Com o passar do tempo, a professora começa a organizar seu material para elaborar a avaliação do João. Ela observa e respeita o período de adaptação que João precisou ao longo do ano, especialmente nos primeiros meses.

Porém ela percebe em suas anotações que João pouco aproveitou dos recursos pedagógicos ao longo do ano, das investidas da família e do ambiente alfabetizador. Durante dois trimestres, João, negou-se a produzir e a mostrar o que sabia. João também tinha crises de pânico toda vez que era solicitado pela professora para escrever ou ler algo. Isso por dois motivos: ele não compreendida o sistema de escrita alfabético e também porque João teve um diagnóstico de depressão na infância.

Teve um dia em que professora chegou perto do João para lhe ler uma história. Naquele dia, João estava iniciado seu tratamento medicamentoso. Naquele dia o corpo de João estava diferente e seu olhar também. Naquele dia, pela primeira vez, João percebeu que sua professora usava óculos, dizendo “tu usa óculos e minha mãe também” foi a primeira troca de olhares entre ele e a professora – esse dia foi 13 de Novembro.

João não pode aproveitar de sua sala, de seus amigos. Sua condição não o permitiu vincular-se com a aprendizagem. É certo que o caso foi inteiramente discutido por todos os profissionais que cuidavam de João na época.  Juntas, a família e a escola entenderam que João “passou sem saber” durante aquele ano.

No consultório, os profissionais observaram que João se beneficiaria com a retenção escolar no Primeiro Ano e com autorização da família, João foi retido.

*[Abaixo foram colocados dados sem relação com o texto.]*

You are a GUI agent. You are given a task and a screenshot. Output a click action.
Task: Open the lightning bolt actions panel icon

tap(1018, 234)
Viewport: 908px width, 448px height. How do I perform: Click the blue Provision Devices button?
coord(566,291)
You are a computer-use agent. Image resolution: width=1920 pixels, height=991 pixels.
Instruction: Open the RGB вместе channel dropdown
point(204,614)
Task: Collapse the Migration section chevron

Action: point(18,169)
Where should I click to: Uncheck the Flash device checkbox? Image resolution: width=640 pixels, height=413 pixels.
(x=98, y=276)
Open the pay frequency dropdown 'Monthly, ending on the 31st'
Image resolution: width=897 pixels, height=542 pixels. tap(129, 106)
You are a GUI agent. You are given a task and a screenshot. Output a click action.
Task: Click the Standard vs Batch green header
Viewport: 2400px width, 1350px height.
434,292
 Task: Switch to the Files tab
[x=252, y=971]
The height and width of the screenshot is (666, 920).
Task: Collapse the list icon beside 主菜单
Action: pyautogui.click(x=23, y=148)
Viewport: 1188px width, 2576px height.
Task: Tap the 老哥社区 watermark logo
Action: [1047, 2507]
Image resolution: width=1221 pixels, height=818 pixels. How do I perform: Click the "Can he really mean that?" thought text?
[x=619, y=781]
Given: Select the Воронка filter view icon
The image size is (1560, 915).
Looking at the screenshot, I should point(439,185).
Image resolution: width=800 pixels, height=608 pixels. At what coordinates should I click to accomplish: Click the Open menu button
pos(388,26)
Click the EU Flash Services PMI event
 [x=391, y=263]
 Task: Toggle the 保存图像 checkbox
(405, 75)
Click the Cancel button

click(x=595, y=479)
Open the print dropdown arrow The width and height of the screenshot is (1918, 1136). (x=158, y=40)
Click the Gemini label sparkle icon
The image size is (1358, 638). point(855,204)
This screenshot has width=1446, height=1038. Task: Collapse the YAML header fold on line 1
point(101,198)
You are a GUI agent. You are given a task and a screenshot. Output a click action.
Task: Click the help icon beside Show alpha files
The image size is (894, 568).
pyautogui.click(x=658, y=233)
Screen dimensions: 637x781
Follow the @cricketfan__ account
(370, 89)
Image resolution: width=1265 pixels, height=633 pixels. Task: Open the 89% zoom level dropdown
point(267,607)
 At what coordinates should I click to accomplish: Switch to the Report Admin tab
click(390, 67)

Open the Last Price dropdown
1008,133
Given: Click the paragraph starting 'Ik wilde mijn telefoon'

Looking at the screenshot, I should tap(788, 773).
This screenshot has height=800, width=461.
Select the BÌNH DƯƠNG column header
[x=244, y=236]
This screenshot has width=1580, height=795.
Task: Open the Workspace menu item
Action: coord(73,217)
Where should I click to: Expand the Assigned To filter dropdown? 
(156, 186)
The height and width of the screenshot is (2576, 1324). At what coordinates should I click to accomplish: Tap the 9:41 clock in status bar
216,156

No decorrer do ano de retenção, ou seja, de seu Primeiro Ano (pela segunda vez), João viveu como se fosse a primeira vez. João se alfabetizou. João se vinculou e ele foi para o Segundo Ano, no final daquele ano letivo. João precisou de seu tempo para crescer, e ao ser respeitado em seu tempo, ele respondeu ao convite de aprender.

Não devemos ser ingênuos e tratar a retenção como assunto fácil e chamar todas as crianças de João. Cada estudante tem sua especificidade em sua vivência escolar e vai construir sua história a partir disso. No entanto, é dever familiar, escolar e dos envolvidos em sua dinâmica de aprendizagem que avaliem opções durante o percurso.

Assim, para que a finalidade da retenção escolar seja qualitativa, as estratégias a serem seguidas devem sempre respeitar a história de vida do estudante. Mais a fundo, a retenção como opção à vivência escolar de determinado estudante será mais bem compreendida em um currículo que avalie por habilidade e competências – sabemos que esse trajeto ainda é longo.

REFERÊNCIAS

GLÓRIA, A. Dília Maria. “A escola dos que passam sem saber”: a  prática da não-retenção escolar na narrativa de professores, alunos e familiares. Tese de mestrado em educação, PUC , BH, 2002.

Dr. Vicente Martins - https://www.direitonet.com.br/artigos/exibir/2921/A-Lei-9394-96-proibe-a-reprovacao-em-sala-de-alfabetizacao (visualizado em 04/09)

ANTONUCCI, Daniel. O que é retenção de alunos? – entrevista cedido para a revista DR - https://crmeducacional.com/o-que-e-retencao-de-alunos/ (site visualizado em 5/09)

DEMO, Pedro. Habilidades e competências no século XXI. Porto Alegre: Mediação, 2010.